The colourful three-dimensional images made by Royal Navy survey ship HMS Echo show the twisted and battered wreck of HMS Invincible, one of 25 warships – 14 of them British – that were blown up on May 31, 1916.
The survey ship HMS Echo spent a week scouring the floor of the North Sea with her sonar suite.
Nick Hewitt, a historian with the National Museum of the Royal Navy who was on board HMS Echo for the work at Jutland, said the week surveying the battlefield of 1916 had helped to “build a picture of one of the greatest naval battles in history”.
“The condition of the wrecks varies enormously. Some have suffered badly from post-war attempts to salvage them, but others are astonishingly intact.

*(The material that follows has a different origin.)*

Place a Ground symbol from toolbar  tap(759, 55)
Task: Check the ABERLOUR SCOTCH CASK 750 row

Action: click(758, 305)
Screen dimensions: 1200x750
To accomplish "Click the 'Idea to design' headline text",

“HMS Defence in particular was ‘reduced to atoms’ according to one contemporary account, but the wreck was complete, upright and immediately recognisable by the distinctive profile of her secondary armament, still trained outboard towards her foes a century after the battle.”
During the Battle of Jutland 250 warships from the two navies clashed from the afternoon of May 31 1916 until the small hours of the following morning. When it was over, 25 ships were at the bottom of the North Sea and more than 8,500 men were dead, three quarters of them Britons, Royal Navy said.
More than 1,000 of those Royal Navy dead were killed when battle-cruiser Invincible was torn apart when a German shell plunged through the roof of Q turret. The resulting fire detonated her magazines.
A dozen miles from the wreck of the Invincible HMS Echo also surveyed the remains of cruiser HMS Defence – her bow separate from her hull, and the wreck of HMS Queen Mary which suffered the same fate as Invincible.
Echo visited the 21 of the 25 sites where Jutland wrecks are believed to be – based on previous expeditions, eyewitness accounts and contemporary charts – and found nine hulls positively identified as vessels lost in the battle. They also located the wreck of an oil rig support boat which sank following a fire in the 1980s.
“The week has been a poignant reminder of the sacrifices the Royal Navy made in protecting our nation during World War 1,” said Echo’s Commanding Officer Cdr Phillip Newell.
“The loss of nearly 10,000 sailors over two days seems unbelievable today, and I’m very humbled to have surveyed the wrecks of both British and German warships where so many men lost their lives.”
All the data will be provided to the UK Hydrographic Office in Taunton to allow them to update maritime charts used by most of the world’s seafarers, while the week of surveying was also recorded by a film crew from True North Productions for a documentary to coincide with next year’s centenary, Royal Navy added.